When you can't eat a curry without having a euro forced down your throat

Spectator, The, Feb 19, 2000 by Johnson, Boris

There I was, pootling down Gray's Inn Road on my bicycle, brooding, as usual, on economic and monetary union, when I almost fell off. I swerved, causing a woman on a moped to swear. I stopped and gaped. For months the suspicion has been building that the business folk of Britain are not being entirely straight with the pollsters. This very week, when Hague and Portillo are on their battlebus, flourishing their pound coins, the Business for Sterling mob announces that we've won.

An astounding 73 per cent of British businesses do not want the euro. They won't be doing with it, say Business for Sterling. Anyway, it would cost the nation 36 billion to switch from pounds to euros, which is roughly what we spend on the NHS. The euro, say the Business for Sterling propagandists, is about as popular with small businesses as a wet pair of socks. Sterling, says Business for Sterling, is what Business wants; and, of course, I believe them. It is just that for months, cycling around London at my geriatric pace, my paranoia has been mounting.

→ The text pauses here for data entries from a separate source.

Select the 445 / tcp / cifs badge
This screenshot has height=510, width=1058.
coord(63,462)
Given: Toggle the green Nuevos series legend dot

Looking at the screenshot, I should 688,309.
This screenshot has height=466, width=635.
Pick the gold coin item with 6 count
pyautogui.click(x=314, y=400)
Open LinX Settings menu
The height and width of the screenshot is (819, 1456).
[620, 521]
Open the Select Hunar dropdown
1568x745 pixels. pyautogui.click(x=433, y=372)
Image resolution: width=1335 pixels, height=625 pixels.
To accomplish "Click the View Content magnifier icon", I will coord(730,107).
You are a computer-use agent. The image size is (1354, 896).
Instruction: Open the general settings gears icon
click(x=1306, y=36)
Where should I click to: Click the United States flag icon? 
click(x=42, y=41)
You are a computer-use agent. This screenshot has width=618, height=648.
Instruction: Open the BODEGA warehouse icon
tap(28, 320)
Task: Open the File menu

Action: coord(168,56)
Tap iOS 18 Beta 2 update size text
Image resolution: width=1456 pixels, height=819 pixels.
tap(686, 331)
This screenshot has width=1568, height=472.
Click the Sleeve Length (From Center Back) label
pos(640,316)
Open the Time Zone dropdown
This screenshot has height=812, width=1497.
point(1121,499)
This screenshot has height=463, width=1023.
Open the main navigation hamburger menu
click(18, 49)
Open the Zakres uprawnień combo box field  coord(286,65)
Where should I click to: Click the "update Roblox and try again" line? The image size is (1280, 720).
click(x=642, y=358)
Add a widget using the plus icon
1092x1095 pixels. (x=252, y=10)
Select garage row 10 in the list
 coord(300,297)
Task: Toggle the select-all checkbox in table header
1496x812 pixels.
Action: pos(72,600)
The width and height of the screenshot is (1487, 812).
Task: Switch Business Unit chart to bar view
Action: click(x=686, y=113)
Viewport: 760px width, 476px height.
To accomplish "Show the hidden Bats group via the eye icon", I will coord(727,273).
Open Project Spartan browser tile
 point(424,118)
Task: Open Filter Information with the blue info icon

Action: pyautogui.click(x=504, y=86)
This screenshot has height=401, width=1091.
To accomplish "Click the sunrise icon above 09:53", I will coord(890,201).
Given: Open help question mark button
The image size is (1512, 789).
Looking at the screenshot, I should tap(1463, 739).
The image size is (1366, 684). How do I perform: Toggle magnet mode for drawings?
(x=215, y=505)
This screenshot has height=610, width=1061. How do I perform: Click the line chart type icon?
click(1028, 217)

The thing about business people is that they follow the market. Their eyes are peeled, their ears are tuned to what people want, the words they respond to in making their commercial decisions. And no one observing the business culture of London in the third millennium can have failed to spot the prevalence of the word 'euro'. It's everywhere; it's spreading like some Continental pox from shop front to shop front. It has gone beyond Eurostar and Euromoney and Eurotravel. No, what chills the marrow of the moderate Eurosceptic, what makes us fear that business is already hedging its bets, is to see a company called Euro Dry Cleaning, or Euro Plumbing, or Euro Food and Wine, and now, to take the cake and almost knock me off my bike, what do I see here in Gray's Inn Road? An Indian restaurant, oxymoronically called Euro Tandoori.

Now, these restaurateurs are very shrewd business folk and, if they think that the word euro is now more appealing than Taj Mahal, if they think it beats Kismet and Rajmoni and Star of Bengal as a means of enticing you within, then that is the moment to begin to panic about the true state of business sentiment towards sterling. And when, with feverish fingers I flick through Thomson's local directory, my fears seem confirmed. There are at least 300 companies whose names are prefixed by the word 'euro', and only 22 which use the word 'sterling'. I am on the point of ringing Nick Herbert, the chief executive of Business for Sterling, to break the bad news, when I stay my hand.

Call yourself a journalist? hisses my conscience. What about the businessmen themselves? Perhaps it would be worth trying to discover what the words connote in their own imaginations; and slowly, as I ring round London, my mood starts to lighten. 'Euro? says Mr Gaziur Khaman, a waiter at Euro Tandoori. He is not sure what the significance of the word is, but he seems to think it means a kind of curry, possibly in Gujarati or Tamil. He does not believe it has any implications for the future of Britain's fiscal and monetary independence. At the Euro Sandwich Bar in Swallow Street, my inquiry is received with audible embarrassment. 'It was here when I bought it,' barks the sandwich-- maker. 'I'm a little busy.' Click. Brrr.

At Europlumbing, the proprietor, Senor Antonio Victor of Lisbon, says that he thinks 'euro' is a good word, since he comes from the Continent of Europe, but that unfortunately he now has a very bad back, and that he may have to take the business to Portugal, where he will call it Eurocanalisador. At Euro Wines in North End Road, the name seems to mean absolutely nothing to Mr Goridas Kodisawaran. 'It is Euro. Name is Euro. I am not understand you,' he says. And at Euro Temple, a shop selling handbags and sunglasses in Berwick Street, there is a similar unwillingness to make anything of the associations of the word. 'I haven't put the name by myself,' says Mr Ali Aziz, though, when taxed, he says that it implies something new (euro) and something old (temple).

The most sheepish of all is Michael Stopford of Euro Property Services, 29 Margravine Road. The name Euro has no bearing on his business, which is to supply and install air-conditioning. 'At the time we set up the company it was trendy, so to speak. That was the main reason. We thought it sounded sensible.'

In short, no one who had adopted 'Euro' saw any particular advantage in the name except that it sounded vaguely new and, somehow, as though it suggested a firm with wide horizons. Contrast the confidence and certainty of those few, those happy few, who continue to use the word ,sterling'.

'We were aiming at something at the deluxe end,' says Alan Mellins, managing director of Sterling Travel. We are aiming at the kind of client who stays at four- or five-star hotels, and we feel that sterling implies solidity, quality, value. Even if sterling is abolished, it will continue to mean quality, reliability, longevity: all the things we want to convey to our customers.' And no, if and when the Blair government bounces Britain into the single currency, he will certainly not be changing the name to Euro Travel.